* Working data:

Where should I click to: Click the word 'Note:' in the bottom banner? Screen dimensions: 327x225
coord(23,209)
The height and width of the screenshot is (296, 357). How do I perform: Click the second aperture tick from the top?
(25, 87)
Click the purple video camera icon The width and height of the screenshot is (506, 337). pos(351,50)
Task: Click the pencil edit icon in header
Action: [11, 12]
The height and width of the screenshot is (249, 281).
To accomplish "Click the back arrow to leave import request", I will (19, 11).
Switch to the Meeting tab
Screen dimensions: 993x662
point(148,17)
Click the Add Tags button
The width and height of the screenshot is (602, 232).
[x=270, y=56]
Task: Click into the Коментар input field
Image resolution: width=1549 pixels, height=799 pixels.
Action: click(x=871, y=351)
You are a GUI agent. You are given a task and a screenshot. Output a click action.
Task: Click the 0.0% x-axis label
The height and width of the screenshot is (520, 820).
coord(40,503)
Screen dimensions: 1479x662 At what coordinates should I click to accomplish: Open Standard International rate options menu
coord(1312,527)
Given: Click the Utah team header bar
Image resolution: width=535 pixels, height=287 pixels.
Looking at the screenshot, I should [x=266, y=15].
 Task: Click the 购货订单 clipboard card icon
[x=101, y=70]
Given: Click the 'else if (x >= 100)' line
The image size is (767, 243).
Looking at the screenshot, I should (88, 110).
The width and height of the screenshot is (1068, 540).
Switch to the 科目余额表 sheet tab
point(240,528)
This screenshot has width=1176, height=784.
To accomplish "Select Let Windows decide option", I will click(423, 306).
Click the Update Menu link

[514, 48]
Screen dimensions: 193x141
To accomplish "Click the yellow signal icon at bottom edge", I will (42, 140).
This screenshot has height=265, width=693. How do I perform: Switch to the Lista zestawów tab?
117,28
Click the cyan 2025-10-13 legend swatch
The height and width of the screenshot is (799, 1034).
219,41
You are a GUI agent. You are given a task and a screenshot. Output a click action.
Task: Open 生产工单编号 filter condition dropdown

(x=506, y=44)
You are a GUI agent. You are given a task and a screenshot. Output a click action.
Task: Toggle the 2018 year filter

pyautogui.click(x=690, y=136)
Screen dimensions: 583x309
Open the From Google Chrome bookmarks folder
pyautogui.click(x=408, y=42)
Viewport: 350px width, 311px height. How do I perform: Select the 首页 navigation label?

* Aim of the exercise:
Start at the first line and transcribe the data exactly through the last.

* Answer to the problem:
Where should I click to: Click the word 'Note:' in the bottom banner? Screen dimensions: 327x225
coord(23,209)
The height and width of the screenshot is (296, 357). How do I perform: Click the second aperture tick from the top?
(25, 87)
Click the purple video camera icon The width and height of the screenshot is (506, 337). pos(351,50)
Task: Click the pencil edit icon in header
Action: [11, 12]
The height and width of the screenshot is (249, 281).
To accomplish "Click the back arrow to leave import request", I will (19, 11).
Switch to the Meeting tab
Screen dimensions: 993x662
point(148,17)
Click the Add Tags button
The width and height of the screenshot is (602, 232).
[x=270, y=56]
Task: Click into the Коментар input field
Image resolution: width=1549 pixels, height=799 pixels.
Action: click(x=871, y=351)
You are a GUI agent. You are given a task and a screenshot. Output a click action.
Task: Click the 0.0% x-axis label
The height and width of the screenshot is (520, 820).
coord(40,503)
Screen dimensions: 1479x662 At what coordinates should I click to accomplish: Open Standard International rate options menu
coord(1312,527)
Given: Click the Utah team header bar
Image resolution: width=535 pixels, height=287 pixels.
Looking at the screenshot, I should [x=266, y=15].
 Task: Click the 购货订单 clipboard card icon
[x=101, y=70]
Given: Click the 'else if (x >= 100)' line
The image size is (767, 243).
Looking at the screenshot, I should (88, 110).
The width and height of the screenshot is (1068, 540).
Switch to the 科目余额表 sheet tab
point(240,528)
This screenshot has width=1176, height=784.
To accomplish "Select Let Windows decide option", I will click(423, 306).
Click the Update Menu link

[514, 48]
Screen dimensions: 193x141
To accomplish "Click the yellow signal icon at bottom edge", I will (42, 140).
This screenshot has height=265, width=693. How do I perform: Switch to the Lista zestawów tab?
117,28
Click the cyan 2025-10-13 legend swatch
The height and width of the screenshot is (799, 1034).
219,41
You are a GUI agent. You are given a task and a screenshot. Output a click action.
Task: Open 生产工单编号 filter condition dropdown

(x=506, y=44)
You are a GUI agent. You are given a task and a screenshot. Output a click action.
Task: Toggle the 2018 year filter

pyautogui.click(x=690, y=136)
Screen dimensions: 583x309
Open the From Google Chrome bookmarks folder
pyautogui.click(x=408, y=42)
Viewport: 350px width, 311px height. How do I perform: Select the 首页 navigation label?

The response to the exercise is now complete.